Le puits est ici de 300 à 400 mètres de profondeur. On descendait dans une cage, avec les chevaux et les ânes quand on les employait. Jusqu’en 1984, le visiteur pouvait lui aussi emprunter cet ascenseur mais la balade est désormais limitée à ce qui est visible en surface. Le musée renferme surtout des outils, des machines et beaucoup de photographies anciennes retraçant le travail de la mine en Mayenne, au cours des 5 siècles d’exploitation du schiste ardoisier à Renazé depuis le travail d’extraction et la taille des blocs.
L’ardoise a commencé à recouvrir les maisons de la région au XI°, et son essor date seulement du XV°. Mais selon une légende, probablement forgée vers 1820, le début de l’exploitation de l’ardoise remonterait au VI° siècle lorsque Saint Lézin aurait découvert la fissilité du schiste ardoisier et suscité l’introduction de l'ardoise dans les toitures angevines.
Toujours est-il qu’à Renazé la carrière fut gérée au XV° par une abbaye. Le trou était de 4 mètres sur 4 et on y descendait sans échelle. l’exploitation se faisait alors à ciel ouvert, puis on creusa en gradins, et enfin on appliqua la troisième méthode dite « en descendant » pour atteindre le sous-sol. A ce stade la carrière est exploitable environ une centaine d’années. Ici elle ne le fut que 34 ans de 1941 à 1975. On a fermé pour deux raisons, la fusion de la trentaine des carrières qui se trouvaient dans le périmètre et parce que le patronat a préféré investir en Espagne. En France les mines étaient plus difficiles à exploiter, donc moins rentables et Renazé fut la dernière à fermer.
Une liste est affichée dans une salle du musée comportant les surnoms des ouvriers car chacun en possédait un qui lui était attribué officiellement. Par exemple Poidemai pour un gars Poirier né en mai, Louis XIV pour le 14ème d’une fratrie. Le treuilliste devait savoir lire et écrire pour noter la quantité de travail de ses collègues dans la chambre. Il rendait compte au contremaître qui en déduisait les salaires et garantissait la productivité, ce lui valait d’être surnommé belle-mère, car il était toujours sur votre dos. Il est amusant de savoir que ce terme est souvent employé. Il désigne une épingle à nourrice pour les costumières dans l'argot des métiers.
Mon guide m’a fait remarquer que la Mayenne est hélas très bien placée dans ce palmarès. Il m’apprend que Rénazé comptait 72 cafés au début du XX° siècle, encore 18 aujourd’hui. Et je me souviens du temps où l’expression "boire un café" sous-entendait café + calvados, sans ambiguïté.
A midi, la pause ne dépassait pas 25 minutes pour manger du pain recouvert de saindoux (graisse de porc).
On travaillait debout à la presse à fendre.

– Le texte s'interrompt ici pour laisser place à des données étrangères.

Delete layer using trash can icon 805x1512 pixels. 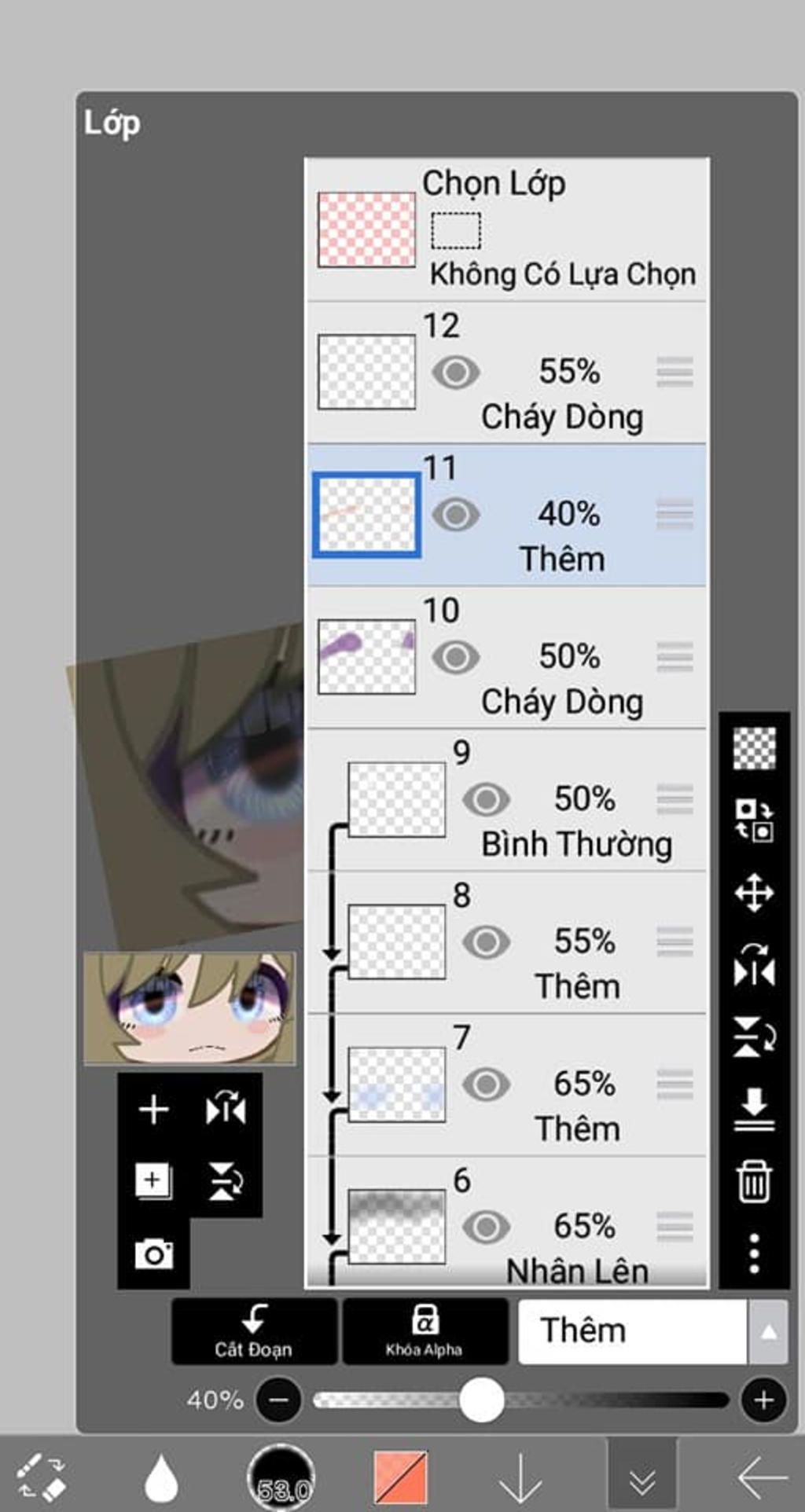tap(754, 1180)
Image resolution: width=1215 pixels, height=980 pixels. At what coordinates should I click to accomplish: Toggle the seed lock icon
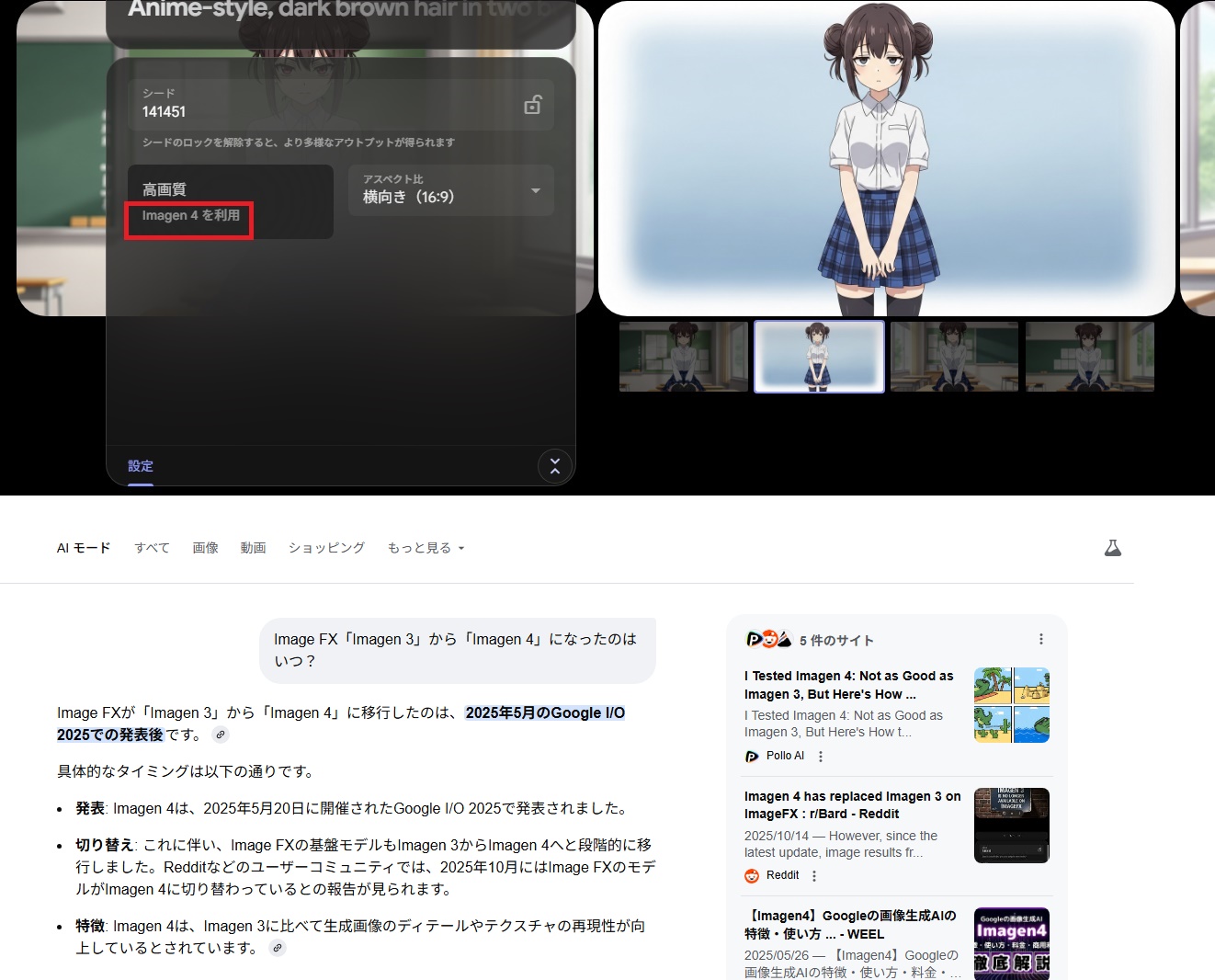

J’entends nettement le petit craquement du schiste. Les copeaux qui se dégage mtn sont très compacts. La manipulation se fait avec le genou. Plus tard on effectuera la taille finale avec une sorte de massicot (c’est le rondissage qui biseaute) avant de les empiler.
S’agissant de l’apprentissage, celui-ci n’était pas encadré et on travaillait à son compte quand on s’estimait prêt.
Un diaporama datent de 1987 raconte tout le chemin de l’ardoise, aussi bien le travail du fond que de surface, de découpe de bancs de 3 à 6 mètres en montant, dans une chambre de 20 mètres sur 30 de haut, 60 de long, chaque banc ne devant pas excéder un poids supérieur à 5 tonnes à remonter comme indiqué précédemment. On utilisait alors la poudre noire et non pas de la dynamite qui aurait tout broyé.